Class ApproxCloseness

Inheritance Relationships

Base Type

Class Documentation

class ApproxCloseness : public NetworKit::Centrality

Approximation of closeness centrality according to algorithm described in Cohen et al., Computing Classic Closeness Centrality, at Scale

Public Types

enum ClosenessType

Values:

enumerator INBOUND
enumerator OUTBOUND
enumerator SUM
using CLOSENESS_TYPE = ClosenessType

Public Functions

ApproxCloseness(const Graph &G, count nSamples, double epsilon = 0.1, bool normalized = false, CLOSENESS_TYPE type = OUTBOUND)

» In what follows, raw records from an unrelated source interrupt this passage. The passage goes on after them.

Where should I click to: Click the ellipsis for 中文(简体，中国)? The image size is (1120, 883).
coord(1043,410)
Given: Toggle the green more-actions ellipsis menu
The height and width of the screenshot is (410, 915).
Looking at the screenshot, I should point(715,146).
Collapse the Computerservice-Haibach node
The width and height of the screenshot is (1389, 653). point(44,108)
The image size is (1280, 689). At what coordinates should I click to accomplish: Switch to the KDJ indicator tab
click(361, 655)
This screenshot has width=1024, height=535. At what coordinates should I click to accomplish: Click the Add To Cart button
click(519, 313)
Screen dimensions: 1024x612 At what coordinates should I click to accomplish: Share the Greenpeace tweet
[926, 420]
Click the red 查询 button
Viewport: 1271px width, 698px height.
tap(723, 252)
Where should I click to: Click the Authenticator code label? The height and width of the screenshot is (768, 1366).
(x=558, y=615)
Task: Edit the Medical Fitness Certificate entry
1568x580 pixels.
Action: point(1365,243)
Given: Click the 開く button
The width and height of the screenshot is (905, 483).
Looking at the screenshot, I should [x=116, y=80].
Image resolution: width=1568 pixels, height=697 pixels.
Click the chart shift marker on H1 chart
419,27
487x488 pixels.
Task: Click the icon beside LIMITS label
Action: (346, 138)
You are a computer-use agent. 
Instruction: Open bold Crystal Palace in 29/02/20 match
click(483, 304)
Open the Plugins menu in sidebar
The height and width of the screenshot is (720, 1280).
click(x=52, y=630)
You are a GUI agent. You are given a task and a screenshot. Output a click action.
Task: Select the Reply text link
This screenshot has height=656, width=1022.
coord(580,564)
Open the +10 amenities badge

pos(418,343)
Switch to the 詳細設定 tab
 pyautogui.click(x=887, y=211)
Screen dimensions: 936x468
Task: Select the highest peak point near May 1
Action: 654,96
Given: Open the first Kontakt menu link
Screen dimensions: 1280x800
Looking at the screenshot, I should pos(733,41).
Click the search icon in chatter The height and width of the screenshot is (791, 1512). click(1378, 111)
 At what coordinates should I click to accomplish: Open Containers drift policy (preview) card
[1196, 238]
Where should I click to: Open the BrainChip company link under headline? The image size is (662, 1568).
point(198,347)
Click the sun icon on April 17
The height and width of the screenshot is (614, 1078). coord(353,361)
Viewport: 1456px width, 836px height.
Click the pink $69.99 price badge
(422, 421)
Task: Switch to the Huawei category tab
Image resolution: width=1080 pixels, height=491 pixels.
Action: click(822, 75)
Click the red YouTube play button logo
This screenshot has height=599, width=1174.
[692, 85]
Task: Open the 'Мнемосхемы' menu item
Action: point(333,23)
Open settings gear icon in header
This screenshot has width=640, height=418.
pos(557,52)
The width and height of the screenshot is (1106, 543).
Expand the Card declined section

Constructs an instance of the ApproxCloseness class for graph using nSamples during the run() method. The epsilon parameter (standard = 0.1) is used to control the switch between sampling and pivoting. Using epsilon = 0, the algorithm only uses sampling. (see Cohen, Edith, et al. “Computing classic closeness centrality, at scale.” Proceedings of the second ACM conference on Online social networks. ACM, 2014.). The running time is proportional to nSamples * m, where m is the number of edges. Notice: the input graph has to be connected.

Parameters:
  • graph – input graph

  • nSamples – user defined number of samples

  • epsilon – Value in [0, infty) controlling the switch between sampling and pivoting. When using 0, only sampling is used. Standard is 0.1.

  • normalized – normalize centrality values in interval [0,1]

  • type – use in- or outbound centrality or the sum of both (see paper) for computing closeness on directed graph. If G is undirected, this can be ignored.

virtual void run() override

Computes closeness approximation on the graph passed in constructor.

virtual double maximum() override

Returns the maximum possible Closeness a node can have in a graph with the same amount of nodes (=a star)

std::vector<double> getSquareErrorEstimates()
Returns:

The square error when closeness centrality has been computed for an undirected graph.